— START Data records —
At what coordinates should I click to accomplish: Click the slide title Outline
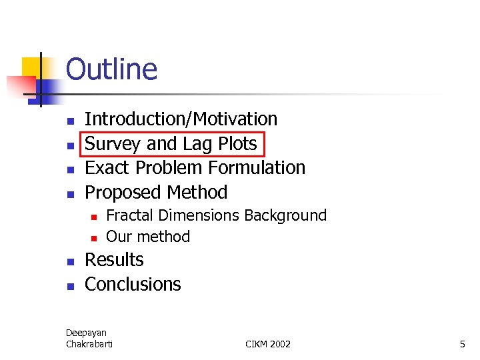[x=111, y=69]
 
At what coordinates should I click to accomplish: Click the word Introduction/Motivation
[x=181, y=119]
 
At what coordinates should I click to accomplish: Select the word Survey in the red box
[x=113, y=144]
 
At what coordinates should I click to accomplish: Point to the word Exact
[x=109, y=168]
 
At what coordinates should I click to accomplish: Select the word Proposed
[x=125, y=193]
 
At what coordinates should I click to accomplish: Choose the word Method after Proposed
[x=198, y=193]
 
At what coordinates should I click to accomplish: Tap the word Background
[x=285, y=215]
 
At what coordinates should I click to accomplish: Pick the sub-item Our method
[x=148, y=237]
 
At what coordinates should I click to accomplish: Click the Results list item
[x=114, y=260]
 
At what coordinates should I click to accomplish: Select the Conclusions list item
[x=133, y=285]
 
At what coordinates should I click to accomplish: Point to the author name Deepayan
[x=86, y=333]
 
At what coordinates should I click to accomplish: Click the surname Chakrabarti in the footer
[x=89, y=344]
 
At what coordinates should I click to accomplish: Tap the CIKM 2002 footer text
[x=268, y=344]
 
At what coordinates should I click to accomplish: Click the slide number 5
[x=462, y=344]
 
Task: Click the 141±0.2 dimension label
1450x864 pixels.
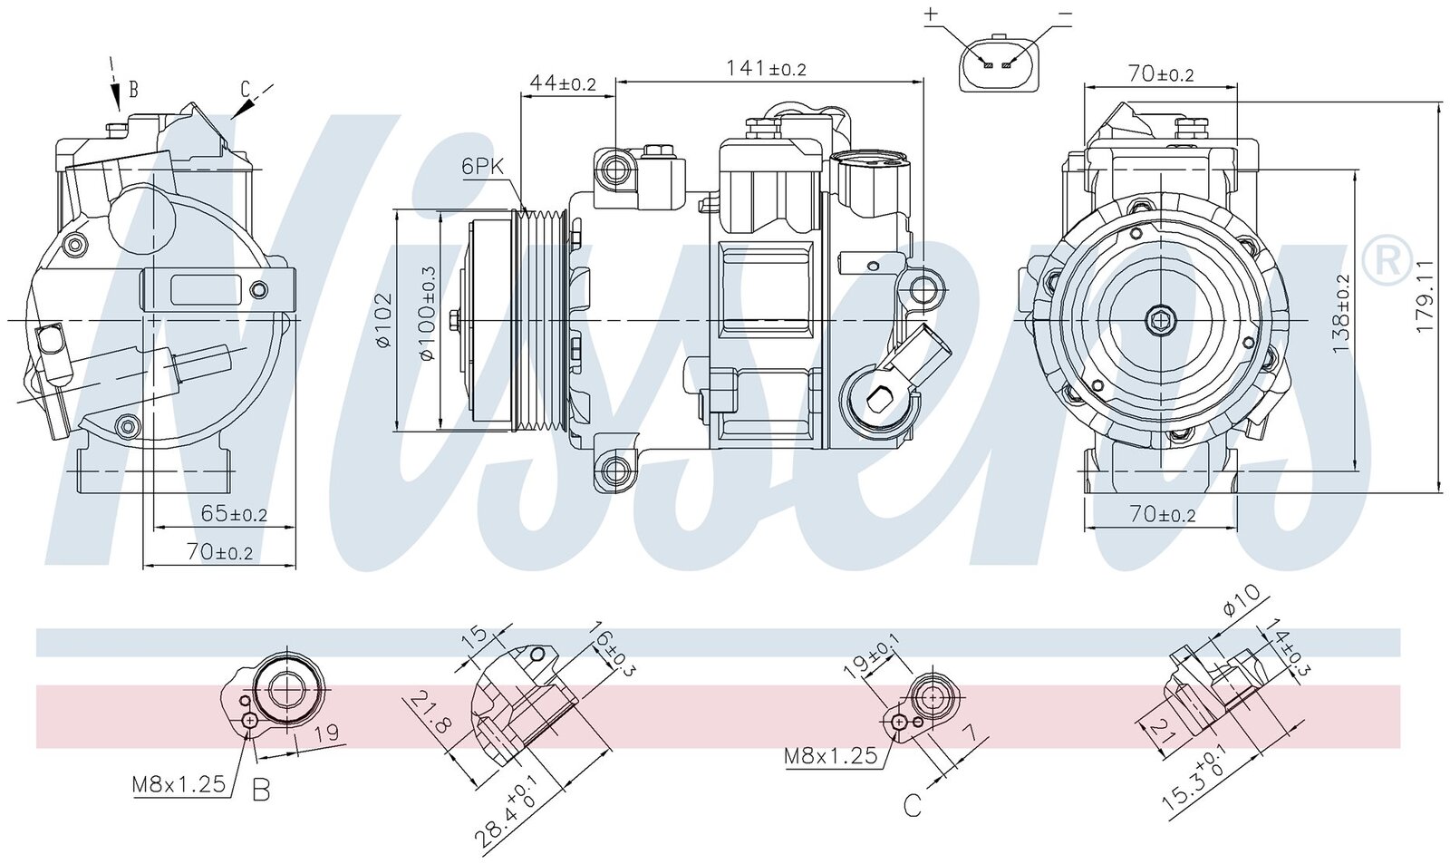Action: pos(766,68)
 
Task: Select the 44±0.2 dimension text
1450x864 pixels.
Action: pos(563,83)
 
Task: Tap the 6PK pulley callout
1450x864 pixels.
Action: pos(482,166)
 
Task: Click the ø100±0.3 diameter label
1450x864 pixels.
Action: pos(428,314)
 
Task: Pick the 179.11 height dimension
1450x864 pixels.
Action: pos(1426,296)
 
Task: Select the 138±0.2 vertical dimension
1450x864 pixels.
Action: pos(1342,313)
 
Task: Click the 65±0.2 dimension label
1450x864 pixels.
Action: pos(234,514)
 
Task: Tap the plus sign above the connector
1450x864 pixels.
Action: pos(932,14)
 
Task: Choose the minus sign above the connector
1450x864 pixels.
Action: pos(1065,14)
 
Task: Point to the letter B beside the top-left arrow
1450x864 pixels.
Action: pos(133,89)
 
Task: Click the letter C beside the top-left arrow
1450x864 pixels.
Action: pos(245,88)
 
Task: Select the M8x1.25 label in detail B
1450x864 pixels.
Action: pos(179,784)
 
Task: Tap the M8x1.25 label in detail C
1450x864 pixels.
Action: pos(831,755)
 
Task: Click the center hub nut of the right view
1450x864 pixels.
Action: pos(1159,318)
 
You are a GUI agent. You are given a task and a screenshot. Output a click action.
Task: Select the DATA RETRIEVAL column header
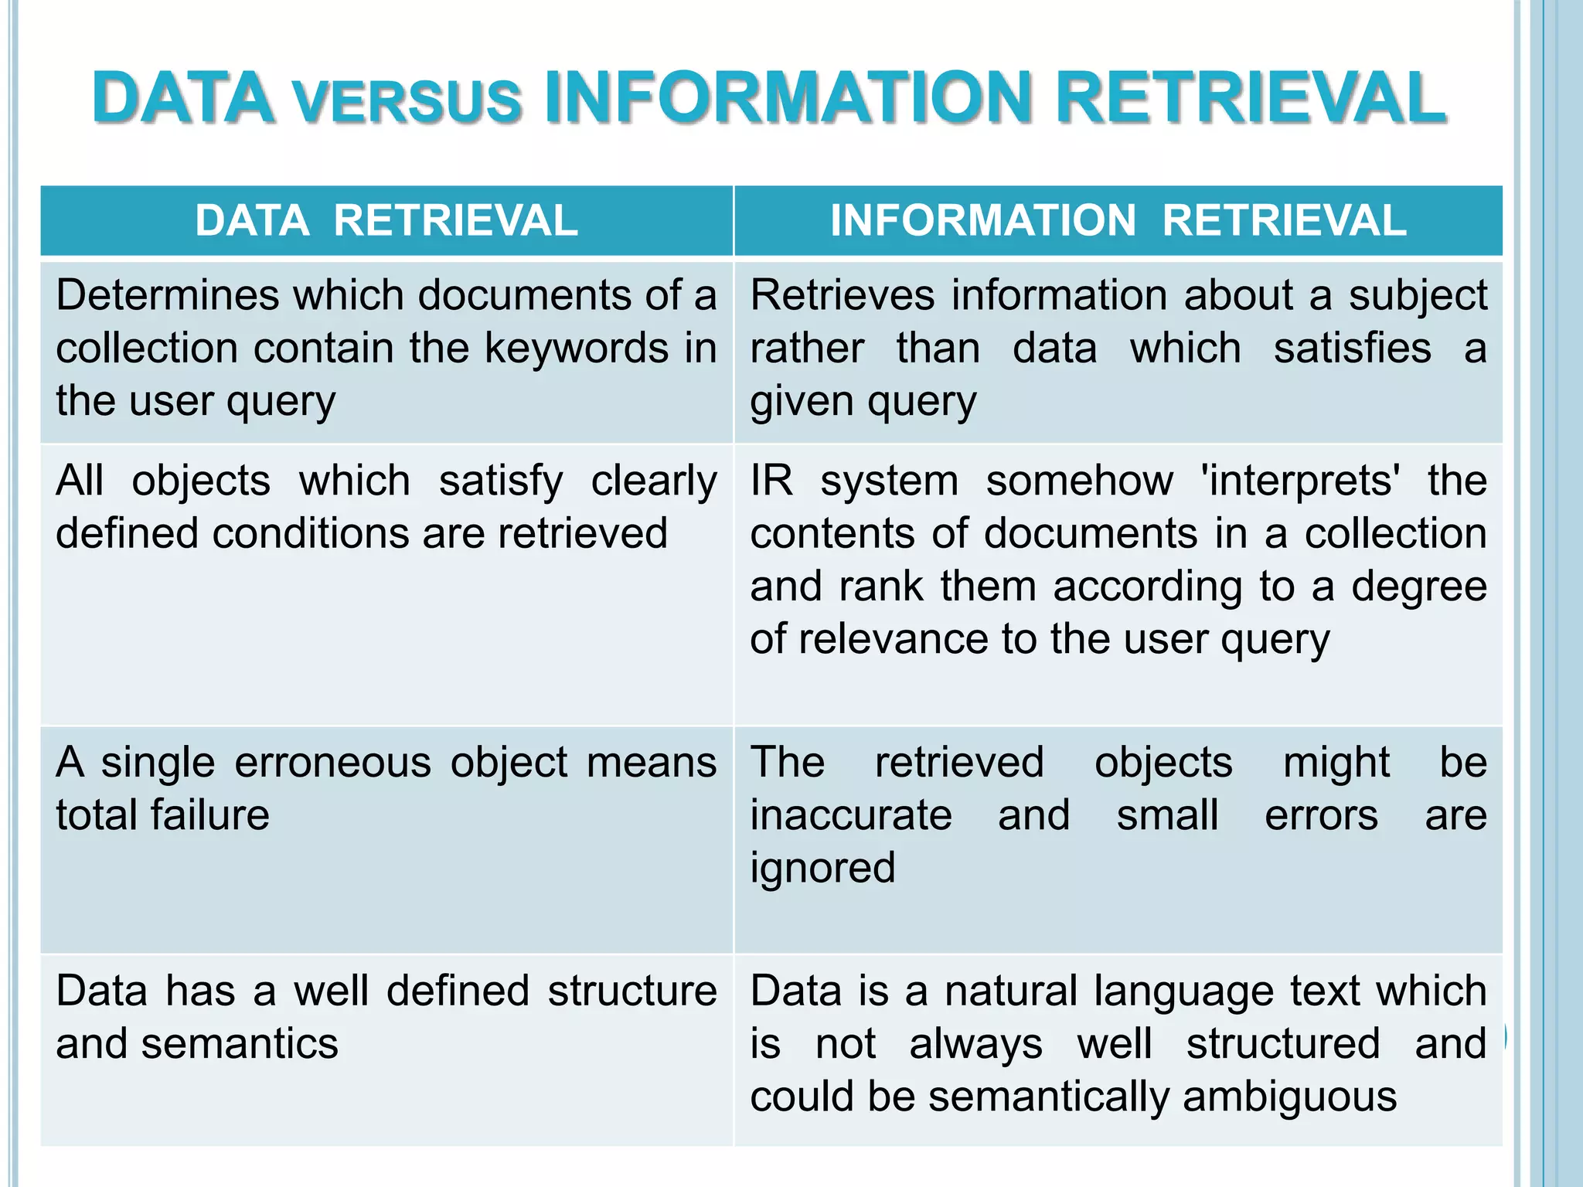pos(386,220)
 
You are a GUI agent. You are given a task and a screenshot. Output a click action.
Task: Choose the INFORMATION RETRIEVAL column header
pos(1118,220)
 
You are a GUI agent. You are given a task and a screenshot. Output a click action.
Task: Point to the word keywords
pos(577,348)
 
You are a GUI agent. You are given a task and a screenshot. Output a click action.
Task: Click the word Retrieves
pos(842,295)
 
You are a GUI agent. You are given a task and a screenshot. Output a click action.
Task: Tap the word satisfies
pos(1352,348)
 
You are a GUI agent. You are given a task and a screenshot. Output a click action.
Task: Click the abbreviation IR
pos(771,481)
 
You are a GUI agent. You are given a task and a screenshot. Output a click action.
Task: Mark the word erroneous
pos(332,763)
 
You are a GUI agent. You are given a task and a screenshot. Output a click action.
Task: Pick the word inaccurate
pos(851,815)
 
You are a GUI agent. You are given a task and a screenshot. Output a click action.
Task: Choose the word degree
pos(1419,587)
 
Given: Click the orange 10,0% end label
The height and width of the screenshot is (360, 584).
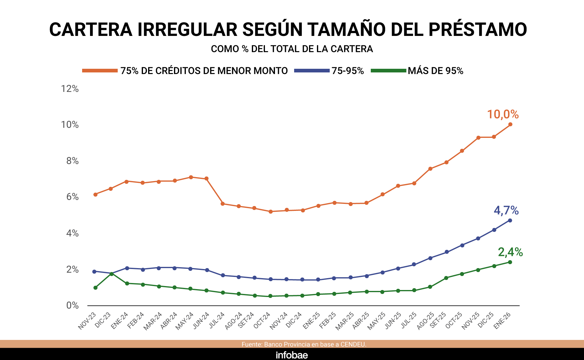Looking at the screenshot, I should [x=503, y=114].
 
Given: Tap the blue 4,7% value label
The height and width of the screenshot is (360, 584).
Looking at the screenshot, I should [x=506, y=210].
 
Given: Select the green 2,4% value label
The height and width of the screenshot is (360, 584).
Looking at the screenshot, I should [x=510, y=252].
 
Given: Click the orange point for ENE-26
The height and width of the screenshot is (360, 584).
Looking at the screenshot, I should [x=510, y=124].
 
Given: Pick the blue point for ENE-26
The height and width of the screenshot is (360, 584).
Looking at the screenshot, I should [x=510, y=220].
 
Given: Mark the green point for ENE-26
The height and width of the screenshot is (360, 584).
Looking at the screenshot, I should [x=510, y=262].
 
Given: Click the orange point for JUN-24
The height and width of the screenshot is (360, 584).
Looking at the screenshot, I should [x=207, y=179].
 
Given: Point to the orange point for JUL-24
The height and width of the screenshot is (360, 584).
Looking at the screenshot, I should [x=223, y=204].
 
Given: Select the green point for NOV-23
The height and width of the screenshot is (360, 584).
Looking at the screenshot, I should [x=96, y=288].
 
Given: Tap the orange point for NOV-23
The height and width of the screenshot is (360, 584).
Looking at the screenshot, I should [x=96, y=194].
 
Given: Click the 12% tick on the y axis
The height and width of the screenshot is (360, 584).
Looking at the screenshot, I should [x=70, y=89].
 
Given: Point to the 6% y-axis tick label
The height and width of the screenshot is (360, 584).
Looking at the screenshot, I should [x=72, y=197].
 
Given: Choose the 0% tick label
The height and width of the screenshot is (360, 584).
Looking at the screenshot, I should [x=72, y=306].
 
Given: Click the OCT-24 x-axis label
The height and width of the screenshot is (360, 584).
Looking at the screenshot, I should [x=262, y=320].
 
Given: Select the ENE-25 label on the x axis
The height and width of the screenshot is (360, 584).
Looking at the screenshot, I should [x=311, y=321].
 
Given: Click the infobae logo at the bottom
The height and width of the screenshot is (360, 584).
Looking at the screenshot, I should [x=292, y=355].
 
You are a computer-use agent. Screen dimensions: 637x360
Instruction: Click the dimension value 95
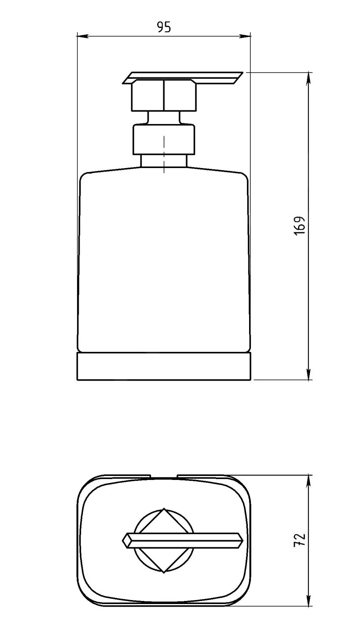click(x=164, y=27)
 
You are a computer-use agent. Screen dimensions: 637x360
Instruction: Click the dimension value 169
click(x=299, y=226)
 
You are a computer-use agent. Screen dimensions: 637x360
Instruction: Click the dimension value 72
click(x=299, y=540)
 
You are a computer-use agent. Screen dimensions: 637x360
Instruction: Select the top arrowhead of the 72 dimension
click(x=309, y=481)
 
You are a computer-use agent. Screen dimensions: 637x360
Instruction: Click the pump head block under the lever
click(x=164, y=95)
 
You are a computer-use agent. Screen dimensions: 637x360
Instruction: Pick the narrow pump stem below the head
click(x=164, y=117)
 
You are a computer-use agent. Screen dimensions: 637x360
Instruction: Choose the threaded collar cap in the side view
click(x=164, y=139)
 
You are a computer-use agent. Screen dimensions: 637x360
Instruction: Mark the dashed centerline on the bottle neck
click(x=164, y=154)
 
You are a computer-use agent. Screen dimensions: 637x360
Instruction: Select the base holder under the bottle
click(x=164, y=366)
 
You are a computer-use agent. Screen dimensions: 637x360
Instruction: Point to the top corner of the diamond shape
click(x=164, y=509)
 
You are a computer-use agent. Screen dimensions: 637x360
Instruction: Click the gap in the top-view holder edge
click(x=164, y=476)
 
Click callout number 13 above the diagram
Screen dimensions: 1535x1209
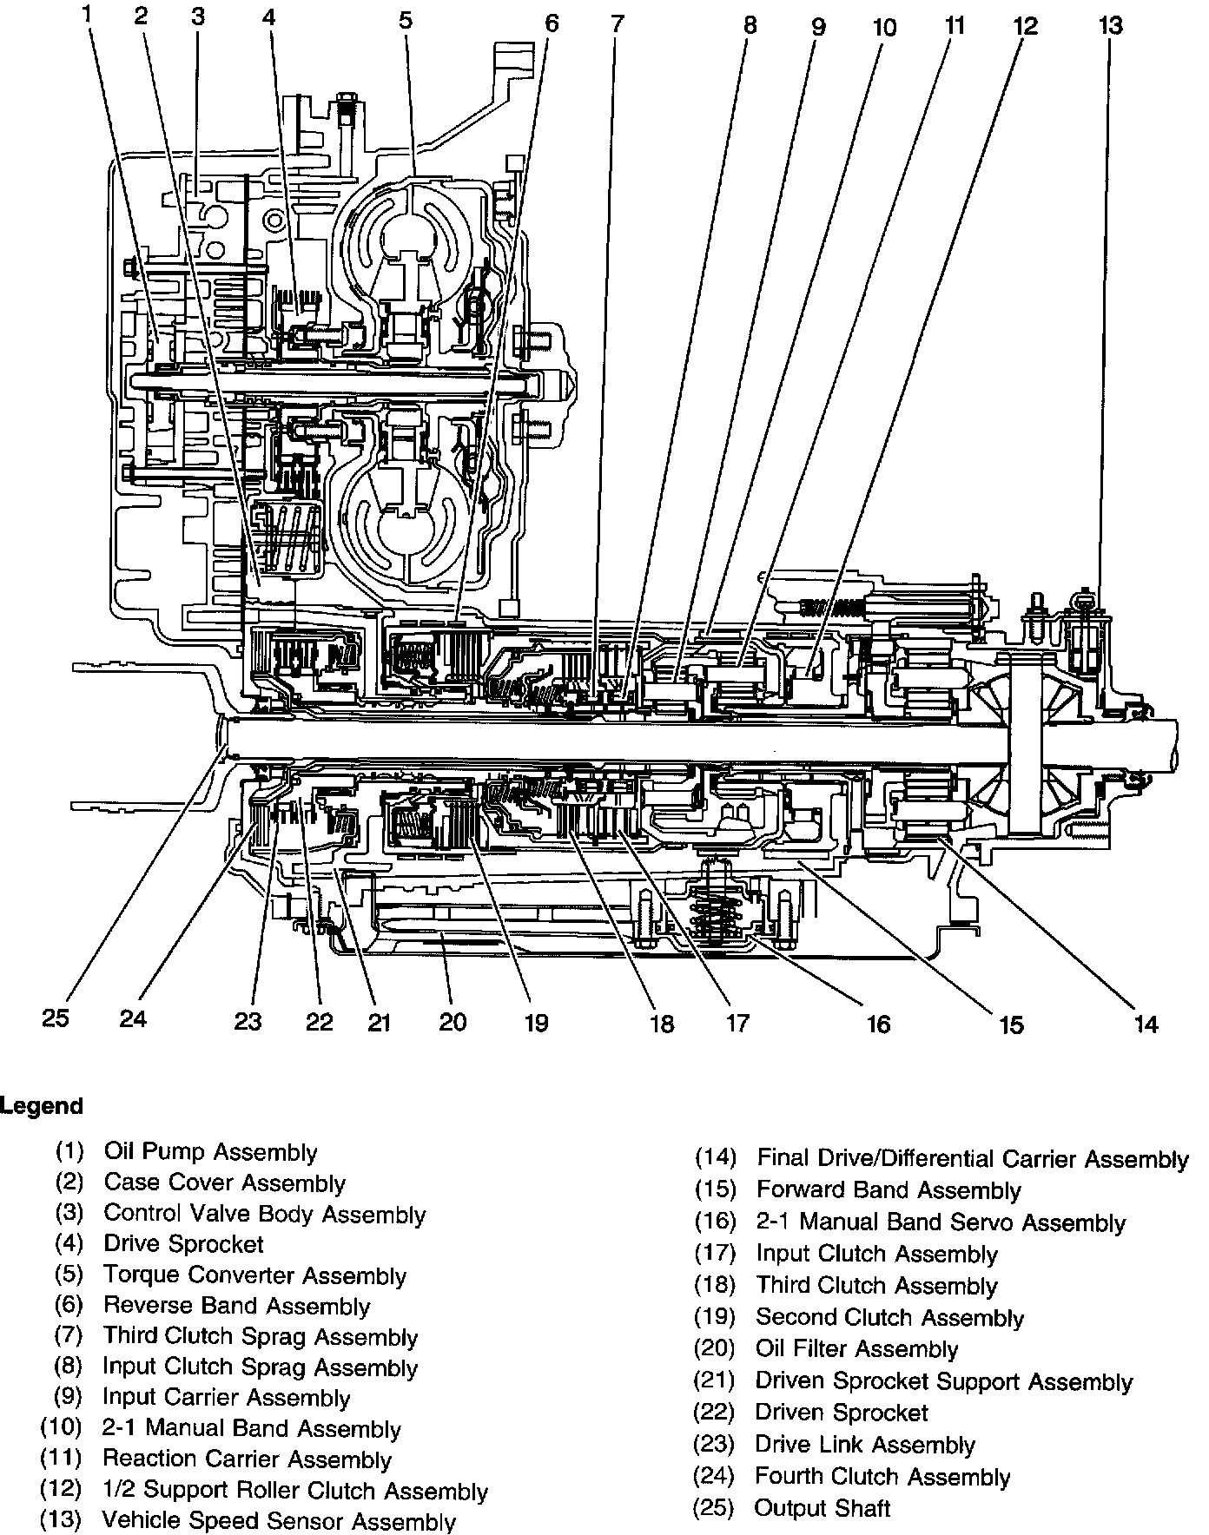pyautogui.click(x=1110, y=25)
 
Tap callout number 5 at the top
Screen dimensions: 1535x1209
pyautogui.click(x=406, y=19)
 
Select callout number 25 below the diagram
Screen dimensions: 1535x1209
pyautogui.click(x=56, y=1018)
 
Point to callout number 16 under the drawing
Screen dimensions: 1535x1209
pyautogui.click(x=878, y=1024)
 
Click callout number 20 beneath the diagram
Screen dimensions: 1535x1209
pyautogui.click(x=453, y=1022)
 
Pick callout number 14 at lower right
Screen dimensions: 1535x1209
pyautogui.click(x=1146, y=1024)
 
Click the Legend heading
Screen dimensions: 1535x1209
pyautogui.click(x=42, y=1106)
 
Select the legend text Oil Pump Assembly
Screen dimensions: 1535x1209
pyautogui.click(x=210, y=1152)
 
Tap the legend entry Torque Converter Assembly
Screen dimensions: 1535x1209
pyautogui.click(x=254, y=1275)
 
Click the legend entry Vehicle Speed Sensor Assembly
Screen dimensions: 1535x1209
pyautogui.click(x=278, y=1520)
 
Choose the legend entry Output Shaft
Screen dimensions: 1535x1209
pyautogui.click(x=823, y=1508)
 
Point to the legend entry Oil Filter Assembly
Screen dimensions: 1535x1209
pyautogui.click(x=856, y=1349)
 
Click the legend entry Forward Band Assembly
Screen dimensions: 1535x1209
pyautogui.click(x=889, y=1190)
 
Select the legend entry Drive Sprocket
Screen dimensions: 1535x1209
pyautogui.click(x=183, y=1244)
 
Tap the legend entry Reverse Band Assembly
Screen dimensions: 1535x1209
pyautogui.click(x=236, y=1306)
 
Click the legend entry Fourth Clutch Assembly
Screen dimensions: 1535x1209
pyautogui.click(x=882, y=1477)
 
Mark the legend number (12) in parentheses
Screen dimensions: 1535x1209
pyautogui.click(x=62, y=1491)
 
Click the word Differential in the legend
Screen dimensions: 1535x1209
pyautogui.click(x=938, y=1159)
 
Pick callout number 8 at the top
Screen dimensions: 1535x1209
pyautogui.click(x=750, y=25)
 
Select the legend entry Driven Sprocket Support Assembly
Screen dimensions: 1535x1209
pyautogui.click(x=944, y=1381)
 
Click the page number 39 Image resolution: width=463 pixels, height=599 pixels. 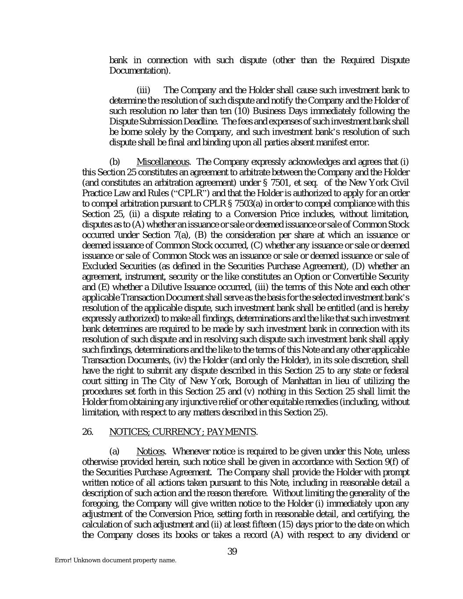click(x=232, y=552)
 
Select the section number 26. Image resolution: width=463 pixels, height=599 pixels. click(x=87, y=432)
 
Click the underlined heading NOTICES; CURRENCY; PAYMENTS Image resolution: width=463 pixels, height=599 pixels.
— END Data records —
> Aim of the exercise
Convert the data above, between the lines holding "At what coordinates should I click to accomplish: Pick" and "Action: pos(428,314)", inclusive, into a JSON list of strings with one string per line, omitting blank lines. Leave the pictures out.

> In response
[
  "At what coordinates should I click to accomplish: Pick the sub-item Our method",
  "[x=148, y=237]",
  "At what coordinates should I click to accomplish: Click the Results list item",
  "[x=114, y=260]",
  "At what coordinates should I click to accomplish: Select the Conclusions list item",
  "[x=133, y=285]",
  "At what coordinates should I click to accomplish: Point to the author name Deepayan",
  "[x=86, y=333]",
  "At what coordinates should I click to accomplish: Click the surname Chakrabarti in the footer",
  "[x=89, y=344]",
  "At what coordinates should I click to accomplish: Tap the CIKM 2002 footer text",
  "[x=268, y=344]",
  "At what coordinates should I click to accomplish: Click the slide number 5",
  "[x=462, y=344]",
  "Task: Click the 141±0.2 dimension label",
  "1450x864 pixels.",
  "Action: pos(766,68)",
  "Task: Select the 44±0.2 dimension text",
  "1450x864 pixels.",
  "Action: pos(563,83)",
  "Task: Tap the 6PK pulley callout",
  "1450x864 pixels.",
  "Action: pos(482,166)",
  "Task: Click the ø100±0.3 diameter label",
  "1450x864 pixels.",
  "Action: pos(428,314)"
]